Table of Contents

SECURITIES AND EXCHANGE COMMISSION

WASHINGTON, DC 20549


FORM 8-K

CURRENT REPORT

PURSUANT TO SECTION 13 OR 15(d) OF THE
SECURITIES EXCHANGE ACT OF 1934

Date of report (Date of earliest event reported):   September 25, 2003

MERITAGE CORPORATION

(Exact Name of Registrant as Specified in Charter)
         
Maryland   I-9977   86-0611231

 
 
(State or Other Jurisdiction   (Commission   (IRS Employer
of Incorporation)   File Number)   Identification No.)

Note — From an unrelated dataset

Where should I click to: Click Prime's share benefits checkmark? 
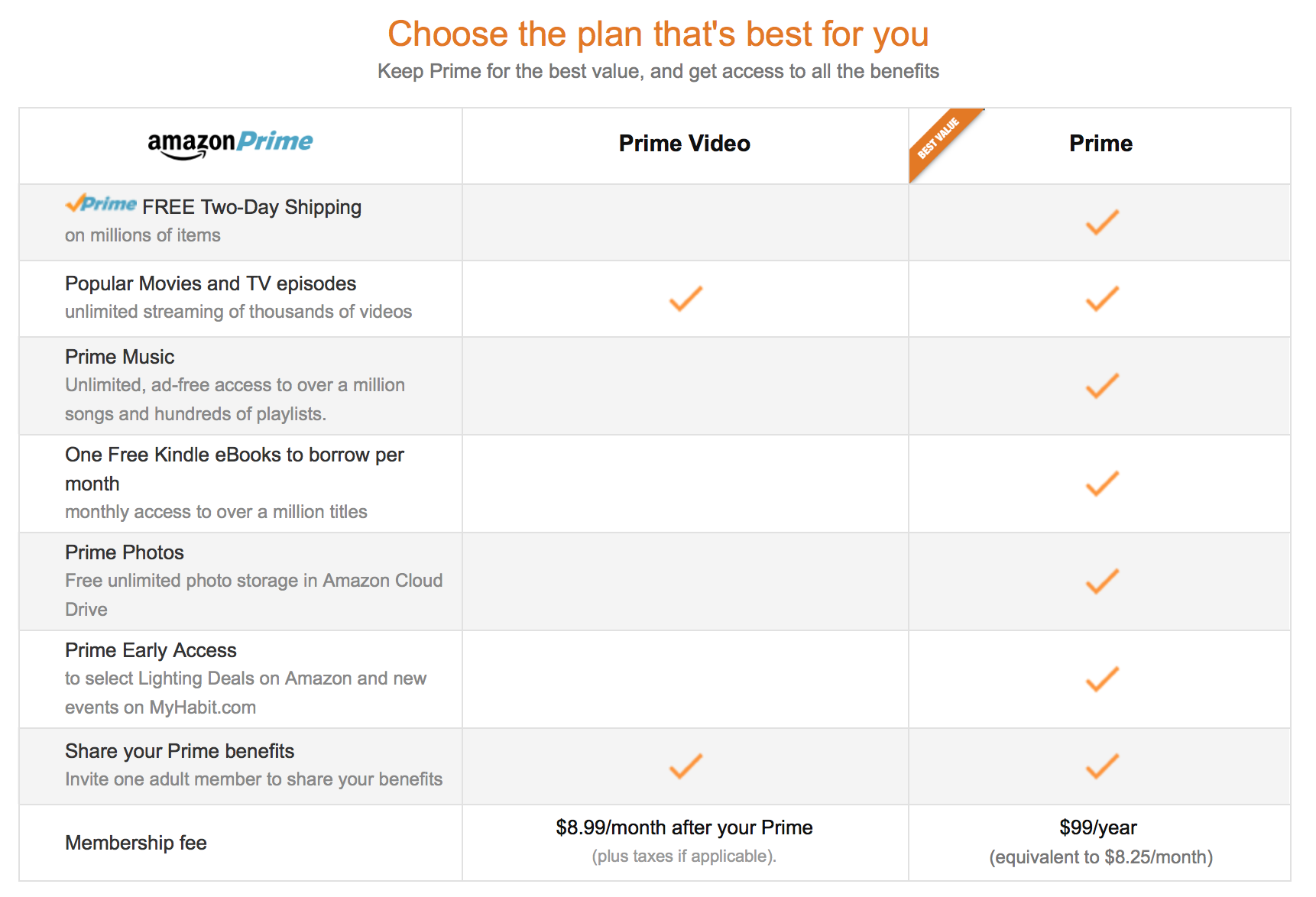(1102, 766)

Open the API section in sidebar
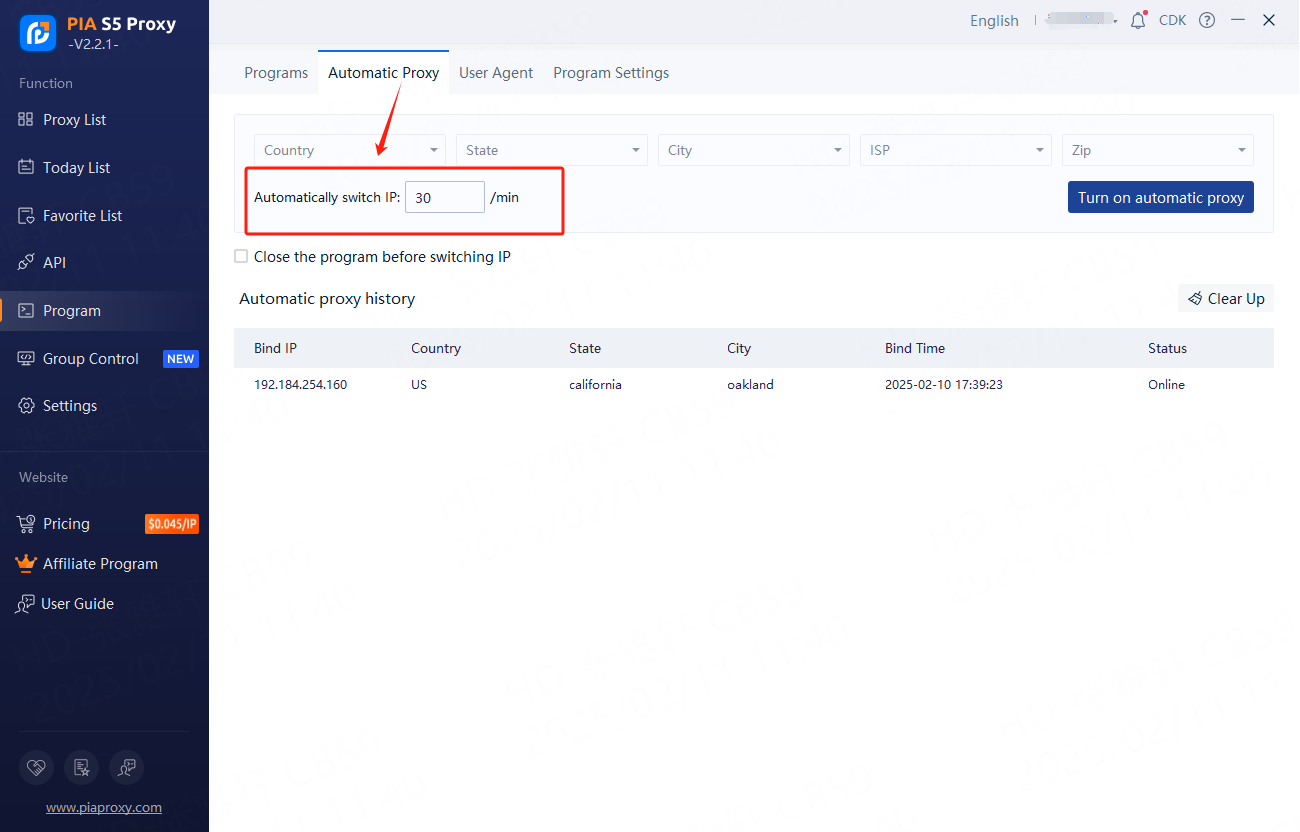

8501 E. Princess Drive, Suite 290, Scottsdale, Arizona 85255


(Address of Principal Executive Offices) (Zip Code)

(877) 400-7888


(Registrant’s telephone number, including area code)

Not applicable


(Former Name or Former Address, if Changed Since Last Report)

 


TABLE OF CONTENTS

Item 5. OTHER EVENTS.
Item 7. FINANCIAL STATEMENTS, PRO FORMA FINANCIAL INFORMATION AND EXHIBITS
SIGNATURES
EXHIBIT INDEX
Exhibit 10.1
Exhibit 99.1


Table of Contents

Item 5. OTHER EVENTS.

     References to “we,” “our” and “us” in this Current Report on Form 8-K refer to Meritage Corporation and its consolidated subsidiaries.

     On September 25, 2003, we completed a private placement of $75 million in aggregate principal amount of our 9.75% senior notes due June 1, 2011. The senior notes were priced at 109.0% of their face amount to yield 7.642%. The issuance of the notes has not been registered under the Securities Act of 1933, as amended (the “Securities Act”), or any state securities laws and the notes may not be offered or sold in the United States absent registration or an applicable exemption from the registration requirements of the Securities Act and applicable state securities laws. This Current Report on Form 8-K shall not constitute an offer to sell or the solicitation of an offer to buy the 9.75% senior notes. A copy of our press release announcing the completion of the offering of the senior notes, including information concerning forward-looking statements and factors that may affect our future results, is attached hereto as Exhibit 99.1. Additionally, a registration rights agreement executed in connection with the private placement is attached as Exhibit 10.1.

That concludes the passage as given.